SYN flood. Un attacco viene compiuto da un utente malevolo che invia diversi pacchetti ma non ritorna il segnale "ACK" al server. Le connessioni sono perciò stabilite solo in parte e utilizzano risorse del server. L'utente che vorrebbe legittimamente connettersi al server, non riesce dal momento che il server rifiuta di aprire una nuova connessione, realizzando così un attacco denial of service.

Il SYN flood è un attacco di tipo denial of service nel quale un utente malevolo invia una serie di richieste SYN verso il sistema oggetto dell'attacco.

Quando un client cerca di iniziare una connessione TCP verso un server, il client e il server scambiano una serie di messaggi che di norma è così articolata:

  1. Il client richiede una connessione inviando un messaggio SYN (synchronize) al server.
  2. Il server acknowledges, cioè risponde a tale richiesta inviando un messaggio SYN-ACK indietro al client, che infine,
  3. Risponde con un ACK e la connessione è stabilita.

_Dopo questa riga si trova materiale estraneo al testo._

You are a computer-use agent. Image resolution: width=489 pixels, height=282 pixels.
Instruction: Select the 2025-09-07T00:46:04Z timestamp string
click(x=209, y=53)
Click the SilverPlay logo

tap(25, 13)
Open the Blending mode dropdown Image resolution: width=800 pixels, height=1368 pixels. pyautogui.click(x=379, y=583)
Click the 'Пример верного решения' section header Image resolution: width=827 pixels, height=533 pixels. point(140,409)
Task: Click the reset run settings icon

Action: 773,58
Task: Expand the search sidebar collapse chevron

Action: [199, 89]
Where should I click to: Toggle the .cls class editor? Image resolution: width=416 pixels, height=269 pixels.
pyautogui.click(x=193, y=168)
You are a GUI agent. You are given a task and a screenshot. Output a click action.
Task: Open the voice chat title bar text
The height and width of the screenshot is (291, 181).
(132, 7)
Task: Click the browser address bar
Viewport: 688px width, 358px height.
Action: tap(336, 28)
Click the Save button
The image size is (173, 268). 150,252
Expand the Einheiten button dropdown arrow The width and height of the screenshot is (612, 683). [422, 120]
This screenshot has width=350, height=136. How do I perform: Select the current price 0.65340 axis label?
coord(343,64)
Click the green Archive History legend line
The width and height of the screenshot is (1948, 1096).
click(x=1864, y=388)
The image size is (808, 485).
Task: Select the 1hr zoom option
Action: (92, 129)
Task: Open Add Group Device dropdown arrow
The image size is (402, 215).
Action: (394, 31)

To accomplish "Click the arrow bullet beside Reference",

Tale processo è chiamato TCP three-way handshake e costituisce il fondamento per ogni connessione stabilita utilizzando i protocolli TCP/IP.

Si tratta di un attacco ben noto, che non è generalmente efficace contro le reti moderne. Funziona se un server alloca delle risorse dopo aver ricevuto un SYN, ma prima di aver ricevuto un messaggio ACK.

Si possono impiegare due metodi per l'attacco. Un cliente malevolo può omettere di inviare il messaggio ACK finale. O, per mezzo di uno spoofing dell'Indirizzo IP sorgente nel messaggio SYN, il server invia il messaggio SYN-ACK all'indirizzo IP falsificato e non riceve di conseguenza il messaggio ACK. Nei due casi il server rimarrà in attesa del messaggio di ricevuta per un certo tempo, dal momento che la normale congestione della rete potrebbe essere la causa del messaggio ACK mancante.

Se dette connessioni stabilite solo in parte allocano risorse sul server, può essere possibile divorare per intero tali risorse con l'invio di un grande numero di messaggi SYN, un flooding appunto, verso il server. Una volta che le risorse per tali connessioni "mezze aperte" sono state interamente allocate, nessuna nuova connessione (sia essa legittima o meno) è più possibile, realizzando così un attacco denial of service. Alcuni sistemi possono presentare pesanti malfunzionamenti o persino andare in crash se le funzioni del sistema operativo non sono preservate da questo tipo di problema.

Tra le contromisure esistono i SYN cookies o la limitazione del numero di nuove connessioni da una singola sorgente per unità di tempo.